Face au château, la mairie. Marianne Dubare, élue depuis 2008, s'active à la préparation du 80e anniversaire du massacre de Dortan. Ce matin, elle se rend à l'école du village où les enfants ont monté un spectacle sur la Seconde Guerre mondiale : « Avant, nous avions des survivants qui venaient raconter ce qu'ils avaient vécu. Il n'en reste presque plus. Pour que la mémoire ne se perde pas, nous devons poursuivre nos efforts avec les plus jeunes. » En grappe autour de Lucette Vauchier, 93 ans, Thomas, Erkut, Charly, Rahaf, Sharine et Aleynare, élèves de CM2, la pressent de questions. Elle est un des derniers témoins de cette sinistre page d'histoire. Inlassablement, toujours vive et pleine d'énergie, elle raconte ce qu'elle a vécu.

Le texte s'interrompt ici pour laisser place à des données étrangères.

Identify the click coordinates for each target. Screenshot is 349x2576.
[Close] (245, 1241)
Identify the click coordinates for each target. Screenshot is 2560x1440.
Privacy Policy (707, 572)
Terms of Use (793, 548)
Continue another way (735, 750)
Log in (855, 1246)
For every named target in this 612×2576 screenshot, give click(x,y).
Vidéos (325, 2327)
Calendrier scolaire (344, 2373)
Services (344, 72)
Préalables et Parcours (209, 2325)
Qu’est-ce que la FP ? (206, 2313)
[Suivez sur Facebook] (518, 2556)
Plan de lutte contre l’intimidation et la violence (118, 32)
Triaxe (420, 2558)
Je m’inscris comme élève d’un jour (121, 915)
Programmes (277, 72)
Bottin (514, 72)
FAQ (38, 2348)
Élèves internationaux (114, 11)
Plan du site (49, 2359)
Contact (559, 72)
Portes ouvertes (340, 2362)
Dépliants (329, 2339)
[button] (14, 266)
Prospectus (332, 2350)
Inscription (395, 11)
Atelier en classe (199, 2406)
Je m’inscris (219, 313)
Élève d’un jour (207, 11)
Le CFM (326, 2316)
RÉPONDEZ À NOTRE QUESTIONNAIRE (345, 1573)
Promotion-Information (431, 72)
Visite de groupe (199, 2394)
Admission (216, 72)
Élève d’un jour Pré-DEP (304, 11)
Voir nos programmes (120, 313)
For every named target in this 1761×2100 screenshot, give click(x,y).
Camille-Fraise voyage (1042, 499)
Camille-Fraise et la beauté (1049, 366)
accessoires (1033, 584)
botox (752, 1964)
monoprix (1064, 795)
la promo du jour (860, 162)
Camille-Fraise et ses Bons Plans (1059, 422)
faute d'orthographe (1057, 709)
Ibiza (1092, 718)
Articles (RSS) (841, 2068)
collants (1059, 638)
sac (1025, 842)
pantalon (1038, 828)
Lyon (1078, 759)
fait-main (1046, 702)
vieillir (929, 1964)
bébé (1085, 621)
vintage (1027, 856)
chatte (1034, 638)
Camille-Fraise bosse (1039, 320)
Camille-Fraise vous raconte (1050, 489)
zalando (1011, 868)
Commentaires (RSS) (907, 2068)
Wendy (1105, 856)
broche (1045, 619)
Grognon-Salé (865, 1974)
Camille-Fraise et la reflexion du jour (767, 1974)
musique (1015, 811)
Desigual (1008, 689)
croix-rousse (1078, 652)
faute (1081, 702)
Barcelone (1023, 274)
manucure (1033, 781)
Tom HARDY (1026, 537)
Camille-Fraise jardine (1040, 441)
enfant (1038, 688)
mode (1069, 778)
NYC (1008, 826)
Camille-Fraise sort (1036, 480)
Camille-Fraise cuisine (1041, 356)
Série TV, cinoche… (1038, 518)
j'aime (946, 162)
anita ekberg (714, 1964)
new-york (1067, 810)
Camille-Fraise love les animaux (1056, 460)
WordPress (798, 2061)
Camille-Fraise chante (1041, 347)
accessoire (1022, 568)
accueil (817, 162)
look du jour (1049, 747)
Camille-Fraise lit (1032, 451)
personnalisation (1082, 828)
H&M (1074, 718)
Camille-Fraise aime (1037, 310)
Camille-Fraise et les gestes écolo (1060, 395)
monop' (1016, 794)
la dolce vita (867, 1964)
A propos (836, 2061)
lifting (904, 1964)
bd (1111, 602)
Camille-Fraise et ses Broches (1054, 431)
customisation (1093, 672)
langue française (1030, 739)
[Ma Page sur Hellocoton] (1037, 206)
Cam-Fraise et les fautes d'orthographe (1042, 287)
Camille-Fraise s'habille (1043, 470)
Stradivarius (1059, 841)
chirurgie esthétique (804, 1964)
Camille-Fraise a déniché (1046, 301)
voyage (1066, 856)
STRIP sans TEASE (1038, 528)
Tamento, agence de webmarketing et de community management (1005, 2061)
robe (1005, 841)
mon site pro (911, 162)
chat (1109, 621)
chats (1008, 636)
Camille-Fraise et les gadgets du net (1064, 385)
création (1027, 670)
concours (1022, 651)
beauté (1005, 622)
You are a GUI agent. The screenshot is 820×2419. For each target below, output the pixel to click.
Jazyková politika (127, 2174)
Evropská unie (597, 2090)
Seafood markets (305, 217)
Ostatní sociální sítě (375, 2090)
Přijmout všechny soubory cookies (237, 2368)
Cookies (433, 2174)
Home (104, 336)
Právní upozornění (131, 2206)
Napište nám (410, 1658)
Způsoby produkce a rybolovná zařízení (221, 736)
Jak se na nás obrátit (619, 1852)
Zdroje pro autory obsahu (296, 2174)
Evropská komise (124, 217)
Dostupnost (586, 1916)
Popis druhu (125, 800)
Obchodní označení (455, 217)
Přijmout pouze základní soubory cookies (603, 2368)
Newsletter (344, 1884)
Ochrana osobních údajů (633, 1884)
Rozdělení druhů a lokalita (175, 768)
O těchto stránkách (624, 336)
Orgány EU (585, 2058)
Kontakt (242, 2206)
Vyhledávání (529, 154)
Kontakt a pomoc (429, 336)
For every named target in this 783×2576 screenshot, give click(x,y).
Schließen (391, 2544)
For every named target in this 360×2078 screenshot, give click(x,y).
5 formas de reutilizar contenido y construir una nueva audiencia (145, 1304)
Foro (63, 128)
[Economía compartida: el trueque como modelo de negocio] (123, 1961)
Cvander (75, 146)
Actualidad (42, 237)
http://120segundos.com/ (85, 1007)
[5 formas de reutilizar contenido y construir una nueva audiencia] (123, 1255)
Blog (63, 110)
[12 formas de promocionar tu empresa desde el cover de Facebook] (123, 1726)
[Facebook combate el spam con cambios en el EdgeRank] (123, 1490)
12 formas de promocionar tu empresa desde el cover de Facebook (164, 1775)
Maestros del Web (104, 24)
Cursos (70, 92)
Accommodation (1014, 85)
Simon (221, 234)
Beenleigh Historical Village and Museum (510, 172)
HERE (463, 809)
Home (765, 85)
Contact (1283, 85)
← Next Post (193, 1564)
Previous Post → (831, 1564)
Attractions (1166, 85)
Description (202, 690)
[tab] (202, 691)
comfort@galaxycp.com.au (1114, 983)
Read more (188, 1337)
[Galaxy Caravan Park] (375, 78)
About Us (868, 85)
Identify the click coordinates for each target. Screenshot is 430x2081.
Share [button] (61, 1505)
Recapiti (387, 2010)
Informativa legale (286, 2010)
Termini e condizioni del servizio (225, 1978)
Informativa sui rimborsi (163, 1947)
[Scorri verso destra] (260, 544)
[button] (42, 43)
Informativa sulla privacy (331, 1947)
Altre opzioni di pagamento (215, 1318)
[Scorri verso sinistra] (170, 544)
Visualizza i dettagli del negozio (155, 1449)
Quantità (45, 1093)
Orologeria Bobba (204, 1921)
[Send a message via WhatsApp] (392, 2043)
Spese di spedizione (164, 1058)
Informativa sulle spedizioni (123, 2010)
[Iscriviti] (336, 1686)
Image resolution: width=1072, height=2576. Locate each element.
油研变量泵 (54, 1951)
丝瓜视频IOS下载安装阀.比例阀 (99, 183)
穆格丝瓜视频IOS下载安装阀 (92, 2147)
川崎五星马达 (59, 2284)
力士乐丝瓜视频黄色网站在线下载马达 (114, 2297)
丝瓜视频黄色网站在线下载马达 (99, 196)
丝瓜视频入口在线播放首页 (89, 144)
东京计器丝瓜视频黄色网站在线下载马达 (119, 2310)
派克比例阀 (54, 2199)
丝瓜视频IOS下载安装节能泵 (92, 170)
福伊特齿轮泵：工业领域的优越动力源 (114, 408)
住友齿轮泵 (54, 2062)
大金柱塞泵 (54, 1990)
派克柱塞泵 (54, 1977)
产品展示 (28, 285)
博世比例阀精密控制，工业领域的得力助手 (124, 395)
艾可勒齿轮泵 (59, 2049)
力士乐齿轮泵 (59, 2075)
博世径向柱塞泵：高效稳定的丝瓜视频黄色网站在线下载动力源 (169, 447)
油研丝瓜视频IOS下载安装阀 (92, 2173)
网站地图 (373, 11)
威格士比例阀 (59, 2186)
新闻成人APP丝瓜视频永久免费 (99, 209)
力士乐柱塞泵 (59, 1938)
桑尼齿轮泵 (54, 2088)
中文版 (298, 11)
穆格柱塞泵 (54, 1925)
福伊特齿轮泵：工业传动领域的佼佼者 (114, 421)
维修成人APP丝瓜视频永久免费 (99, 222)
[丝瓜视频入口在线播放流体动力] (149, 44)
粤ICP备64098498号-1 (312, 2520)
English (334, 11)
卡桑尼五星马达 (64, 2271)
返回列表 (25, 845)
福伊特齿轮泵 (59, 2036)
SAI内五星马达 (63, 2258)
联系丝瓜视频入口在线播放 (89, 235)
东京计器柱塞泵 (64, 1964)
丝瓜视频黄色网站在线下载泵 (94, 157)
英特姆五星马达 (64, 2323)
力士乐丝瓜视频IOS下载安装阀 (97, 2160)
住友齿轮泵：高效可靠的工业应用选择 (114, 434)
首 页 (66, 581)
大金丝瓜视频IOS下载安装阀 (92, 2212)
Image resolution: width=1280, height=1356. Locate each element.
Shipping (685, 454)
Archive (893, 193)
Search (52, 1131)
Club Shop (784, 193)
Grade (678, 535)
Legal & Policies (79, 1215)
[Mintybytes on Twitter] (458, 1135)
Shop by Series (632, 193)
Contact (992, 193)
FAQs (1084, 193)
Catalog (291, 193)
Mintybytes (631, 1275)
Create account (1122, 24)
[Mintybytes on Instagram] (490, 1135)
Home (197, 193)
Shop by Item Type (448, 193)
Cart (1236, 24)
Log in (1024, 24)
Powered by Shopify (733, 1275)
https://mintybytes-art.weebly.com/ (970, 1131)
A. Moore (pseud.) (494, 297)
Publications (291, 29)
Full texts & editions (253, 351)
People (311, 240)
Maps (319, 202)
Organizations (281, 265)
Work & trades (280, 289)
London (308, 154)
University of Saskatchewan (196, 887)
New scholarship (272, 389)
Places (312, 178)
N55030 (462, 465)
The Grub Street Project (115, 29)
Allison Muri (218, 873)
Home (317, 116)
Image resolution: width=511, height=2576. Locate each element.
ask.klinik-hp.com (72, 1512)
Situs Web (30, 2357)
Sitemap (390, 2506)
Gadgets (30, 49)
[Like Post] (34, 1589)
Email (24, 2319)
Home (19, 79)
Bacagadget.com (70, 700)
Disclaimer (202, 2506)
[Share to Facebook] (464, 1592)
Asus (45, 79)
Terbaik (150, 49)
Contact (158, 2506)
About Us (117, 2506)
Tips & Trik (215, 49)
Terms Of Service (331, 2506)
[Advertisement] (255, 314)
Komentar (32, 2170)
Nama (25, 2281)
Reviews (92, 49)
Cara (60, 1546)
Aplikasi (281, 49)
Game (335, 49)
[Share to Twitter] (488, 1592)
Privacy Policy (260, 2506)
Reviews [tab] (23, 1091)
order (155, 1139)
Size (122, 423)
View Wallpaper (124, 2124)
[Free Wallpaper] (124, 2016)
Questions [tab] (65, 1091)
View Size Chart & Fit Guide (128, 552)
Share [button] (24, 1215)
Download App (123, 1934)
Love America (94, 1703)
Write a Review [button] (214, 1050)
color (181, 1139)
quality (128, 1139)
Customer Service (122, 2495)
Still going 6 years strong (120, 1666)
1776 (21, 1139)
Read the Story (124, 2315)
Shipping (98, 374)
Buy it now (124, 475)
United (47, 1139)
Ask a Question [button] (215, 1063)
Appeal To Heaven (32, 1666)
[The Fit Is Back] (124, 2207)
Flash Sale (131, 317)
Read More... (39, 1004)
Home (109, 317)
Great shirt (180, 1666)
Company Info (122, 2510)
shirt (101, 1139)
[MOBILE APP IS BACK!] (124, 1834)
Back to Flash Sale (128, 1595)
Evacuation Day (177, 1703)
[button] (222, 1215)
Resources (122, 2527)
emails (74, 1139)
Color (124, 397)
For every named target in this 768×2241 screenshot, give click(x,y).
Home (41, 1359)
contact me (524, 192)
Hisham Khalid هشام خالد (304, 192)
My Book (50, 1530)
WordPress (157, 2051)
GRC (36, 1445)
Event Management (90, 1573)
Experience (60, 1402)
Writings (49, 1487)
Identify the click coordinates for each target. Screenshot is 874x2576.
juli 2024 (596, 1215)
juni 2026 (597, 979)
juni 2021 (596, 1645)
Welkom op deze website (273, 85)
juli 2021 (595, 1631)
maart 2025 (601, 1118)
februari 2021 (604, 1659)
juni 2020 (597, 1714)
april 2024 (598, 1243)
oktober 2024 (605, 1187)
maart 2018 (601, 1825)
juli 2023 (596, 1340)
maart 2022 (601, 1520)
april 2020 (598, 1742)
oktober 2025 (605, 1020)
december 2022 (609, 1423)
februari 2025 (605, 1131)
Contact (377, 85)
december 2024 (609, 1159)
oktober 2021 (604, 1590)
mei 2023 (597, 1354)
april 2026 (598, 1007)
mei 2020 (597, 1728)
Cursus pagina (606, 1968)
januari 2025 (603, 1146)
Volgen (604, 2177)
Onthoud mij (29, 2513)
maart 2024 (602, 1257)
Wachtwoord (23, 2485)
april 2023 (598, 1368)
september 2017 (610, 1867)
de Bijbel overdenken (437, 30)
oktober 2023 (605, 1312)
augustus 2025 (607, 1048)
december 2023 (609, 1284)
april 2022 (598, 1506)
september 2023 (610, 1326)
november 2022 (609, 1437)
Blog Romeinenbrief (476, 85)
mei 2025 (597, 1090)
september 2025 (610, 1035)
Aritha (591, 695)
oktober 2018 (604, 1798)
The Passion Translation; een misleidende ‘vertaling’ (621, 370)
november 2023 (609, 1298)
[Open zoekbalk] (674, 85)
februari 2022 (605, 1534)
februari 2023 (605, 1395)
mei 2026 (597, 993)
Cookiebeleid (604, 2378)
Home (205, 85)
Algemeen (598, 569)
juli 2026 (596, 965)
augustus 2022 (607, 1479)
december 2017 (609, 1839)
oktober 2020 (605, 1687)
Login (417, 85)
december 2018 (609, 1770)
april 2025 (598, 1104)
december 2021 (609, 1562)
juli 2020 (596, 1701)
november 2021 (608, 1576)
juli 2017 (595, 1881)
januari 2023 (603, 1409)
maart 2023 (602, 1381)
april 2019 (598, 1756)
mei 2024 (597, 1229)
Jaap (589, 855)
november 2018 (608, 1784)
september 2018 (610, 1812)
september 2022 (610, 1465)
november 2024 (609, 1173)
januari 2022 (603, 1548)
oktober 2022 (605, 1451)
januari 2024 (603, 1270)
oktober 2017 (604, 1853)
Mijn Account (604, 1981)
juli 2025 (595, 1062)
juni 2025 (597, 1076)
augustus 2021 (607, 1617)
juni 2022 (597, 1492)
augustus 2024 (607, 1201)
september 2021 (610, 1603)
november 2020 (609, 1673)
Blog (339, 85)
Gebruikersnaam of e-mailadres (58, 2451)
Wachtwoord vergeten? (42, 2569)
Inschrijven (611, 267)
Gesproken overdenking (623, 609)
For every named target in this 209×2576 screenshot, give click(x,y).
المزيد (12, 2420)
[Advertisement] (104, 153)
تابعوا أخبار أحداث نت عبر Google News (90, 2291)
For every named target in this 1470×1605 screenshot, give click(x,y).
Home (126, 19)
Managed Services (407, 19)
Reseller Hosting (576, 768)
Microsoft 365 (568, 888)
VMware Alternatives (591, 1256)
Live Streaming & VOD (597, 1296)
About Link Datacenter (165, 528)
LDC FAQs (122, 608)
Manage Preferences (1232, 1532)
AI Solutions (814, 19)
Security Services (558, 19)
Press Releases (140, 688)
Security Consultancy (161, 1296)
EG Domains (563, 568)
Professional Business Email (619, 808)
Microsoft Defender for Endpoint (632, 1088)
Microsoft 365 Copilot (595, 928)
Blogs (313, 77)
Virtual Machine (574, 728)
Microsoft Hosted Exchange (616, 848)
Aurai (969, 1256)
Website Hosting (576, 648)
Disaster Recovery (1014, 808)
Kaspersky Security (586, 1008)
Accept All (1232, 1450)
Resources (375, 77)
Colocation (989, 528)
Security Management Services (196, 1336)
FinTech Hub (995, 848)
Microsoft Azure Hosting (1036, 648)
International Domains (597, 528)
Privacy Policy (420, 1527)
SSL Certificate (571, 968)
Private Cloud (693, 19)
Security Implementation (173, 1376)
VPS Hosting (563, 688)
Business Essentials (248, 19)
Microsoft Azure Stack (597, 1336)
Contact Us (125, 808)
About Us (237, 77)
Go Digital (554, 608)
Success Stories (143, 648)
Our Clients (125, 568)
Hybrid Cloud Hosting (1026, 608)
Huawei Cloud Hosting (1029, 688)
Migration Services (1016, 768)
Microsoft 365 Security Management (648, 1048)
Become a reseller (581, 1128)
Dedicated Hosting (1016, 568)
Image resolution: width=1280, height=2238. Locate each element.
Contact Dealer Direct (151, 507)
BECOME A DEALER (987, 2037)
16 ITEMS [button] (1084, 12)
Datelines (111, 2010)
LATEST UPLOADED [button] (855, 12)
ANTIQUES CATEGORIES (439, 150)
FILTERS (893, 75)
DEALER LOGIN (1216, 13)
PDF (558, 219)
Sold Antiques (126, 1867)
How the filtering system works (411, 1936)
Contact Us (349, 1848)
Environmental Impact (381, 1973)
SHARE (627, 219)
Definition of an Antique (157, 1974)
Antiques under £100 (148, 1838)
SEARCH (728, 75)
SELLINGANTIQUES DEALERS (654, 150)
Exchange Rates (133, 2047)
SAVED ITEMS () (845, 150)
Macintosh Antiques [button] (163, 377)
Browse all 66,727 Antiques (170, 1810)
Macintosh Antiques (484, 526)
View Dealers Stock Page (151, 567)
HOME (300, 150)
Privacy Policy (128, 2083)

Beaucoup d'habitants se sont cachés dans la forêt

« Quand on parlait de la Deuxième Guerre mondiale à notre génération, c'était éloigné mais accessible, souligne le directeur, Pierre Goyffon. Aujourd'hui, c'est presque abstrait pour ces enfants. Et dans le même temps, il y a une forte interrogation chez eux sur la possibilité d'un nouveau conflit, d'une troisième guerre mondiale. Comment leur répondre ? Nous leur disons qu'ils sont les adultes de demain, et qu'il faut connaître son passé pour envisager son futur. » Françoise Guichon, enseignante, n'a pas connu la guerre, mais des membres de sa famille, comme beaucoup d'habitants, se sont cachés dans la forêt en juillet 1944. Sur un antique radiocassette, elle nous fait écouter les témoignages recueillis par une radio locale pour le soixantième anniversaire, en 2004. Le temps file, et si ces voix se sont depuis éteintes, la transmission est toujours aussi importante.

Face à la mairie, la maison de Lucette. Une belle bâtisse confortable, un grand jardin mitoyen de celui du château, et des ateliers qui servaient à l'entreprise qu'elle dirigeait avec son mari, et qu'elle a menée d'une main ferme après la mort de ce dernier. On y fabriquait des pièces à jouer en bois. Dortan se targue d'avoir été la capitale de la fabrication du jeu d'échecs. Les agriculteurs étaient aussi tourneurs : « C'était un petit village tranquille, le matin les hommes mangeaient leur soupe au bord de la route, j'aimais regarder les copeaux de bois et les pièces prendre forme. Dans les usines, cela sentait le buis. Tout était paisible. » Lucette et sa famille habitaient une ferme au hameau de Maissiat, juste en face du bourg. « Mon père n'était pas riche, on avait quelques bêtes, se souvient Lucette. On a compris qu'il se passait quelque chose quand les maquis ont défilé en 1943. » Le 11 novembre, les résistants de l'Ain, menés par le capitaine Henri Romans-Petit, organisent cette démonstration de force pour contrer l'image de « terroristes » que leur accole le gouvernement de Vichy.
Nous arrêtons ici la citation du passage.